Work to be completed: All lines of the listing that contain "pixels" should be shown in full.

[Data provided — start]

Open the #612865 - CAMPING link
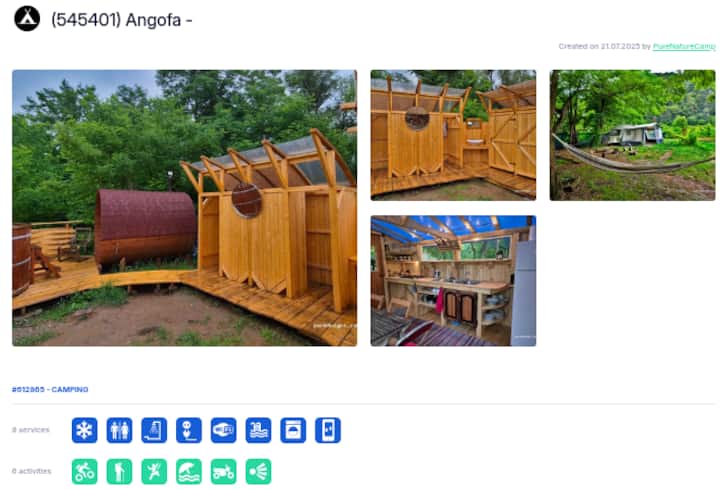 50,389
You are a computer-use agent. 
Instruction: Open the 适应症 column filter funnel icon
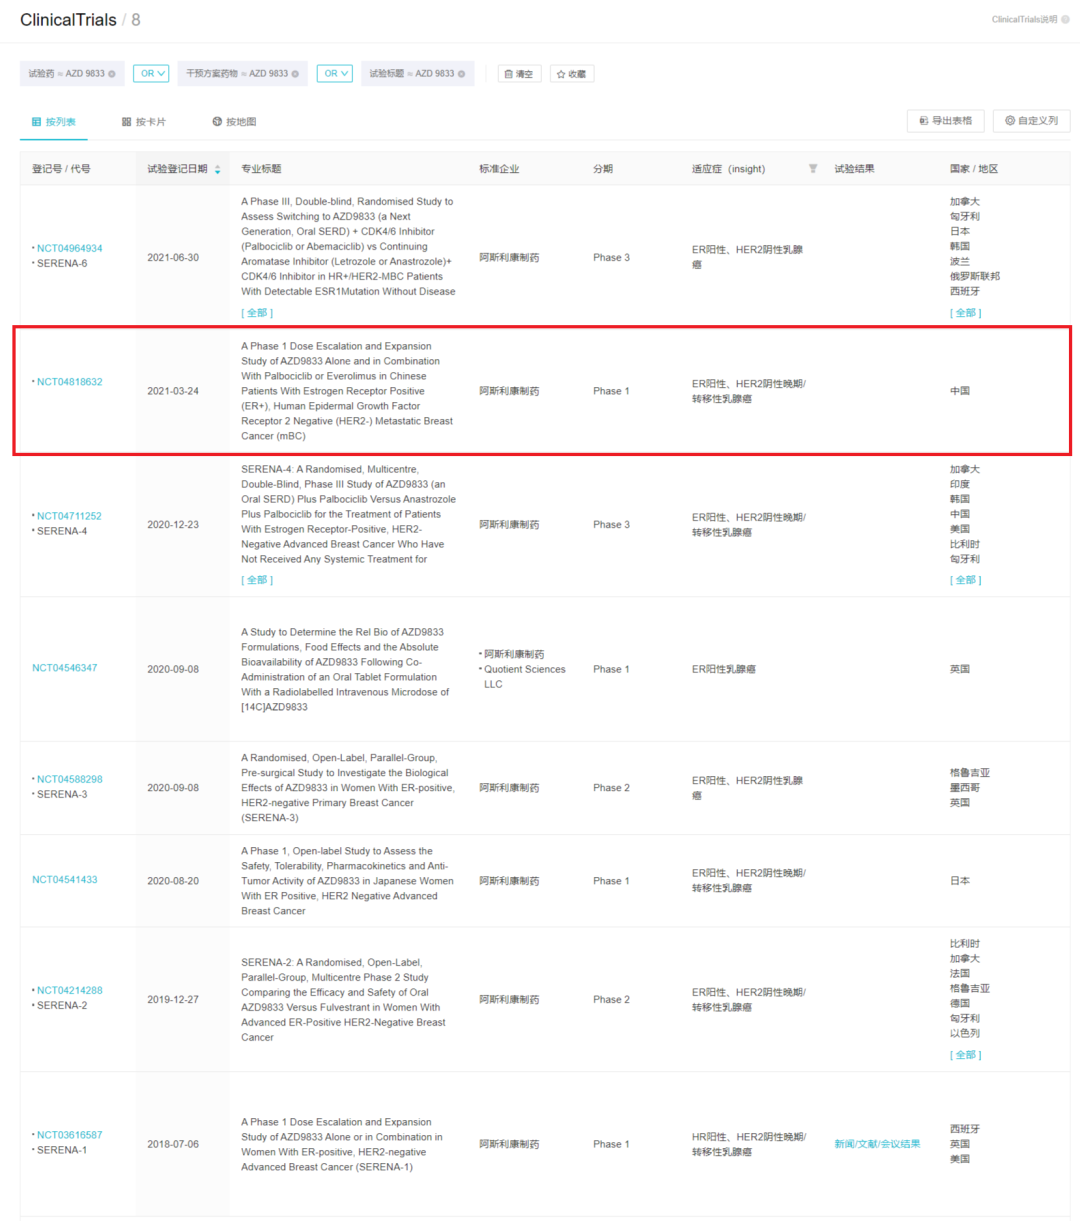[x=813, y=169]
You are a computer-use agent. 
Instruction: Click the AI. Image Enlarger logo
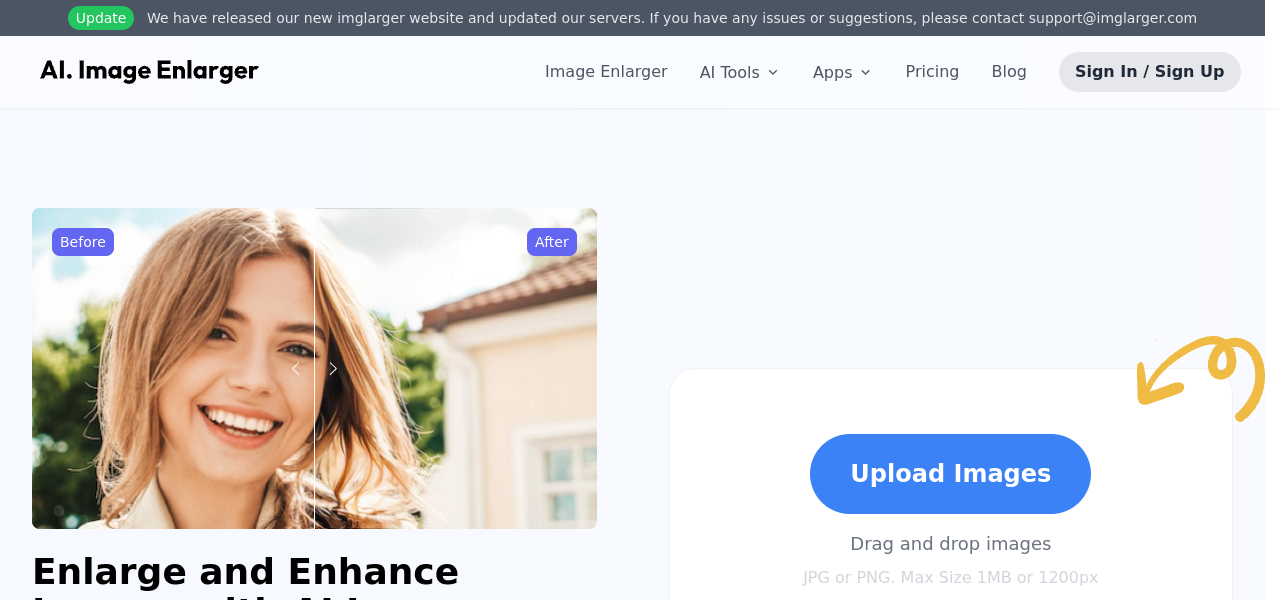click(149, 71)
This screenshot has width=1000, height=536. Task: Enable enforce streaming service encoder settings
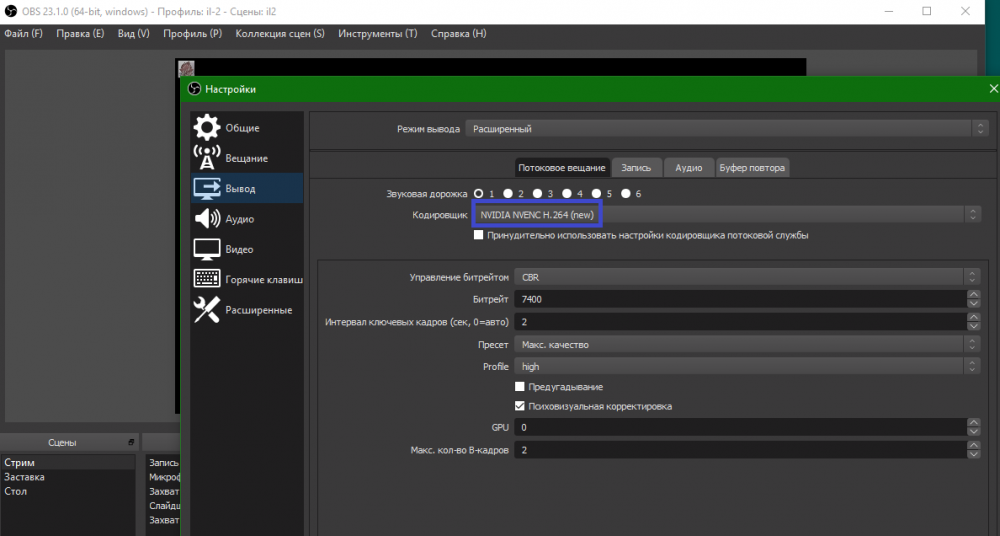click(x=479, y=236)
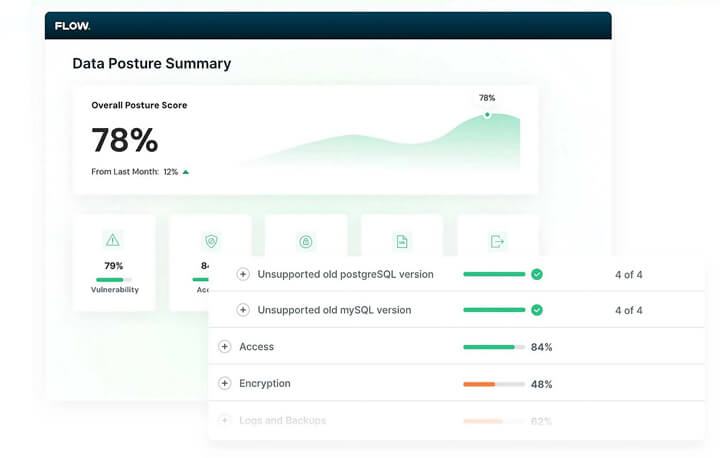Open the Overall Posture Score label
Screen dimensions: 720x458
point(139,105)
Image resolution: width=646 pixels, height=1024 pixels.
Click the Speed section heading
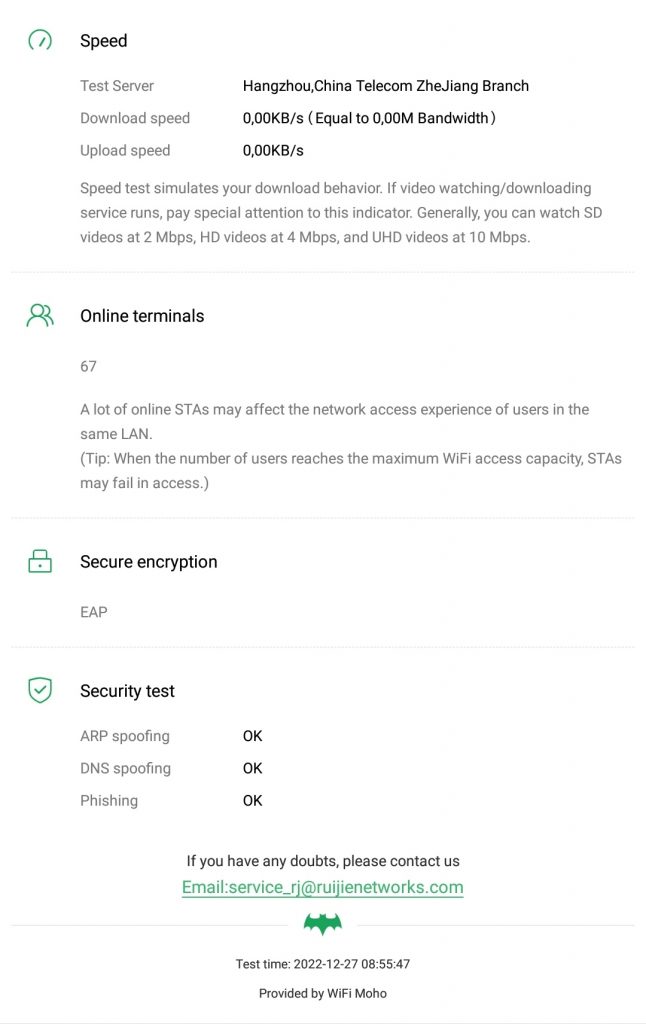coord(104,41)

[Data provided — finish]
[Data provided — start]

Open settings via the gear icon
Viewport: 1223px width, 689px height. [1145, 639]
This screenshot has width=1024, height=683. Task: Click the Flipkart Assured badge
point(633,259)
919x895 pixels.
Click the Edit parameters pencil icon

[Data provided — finish]

Answer to the problem:
Image resolution: width=646 pixels, height=1024 pixels.
919x895 pixels.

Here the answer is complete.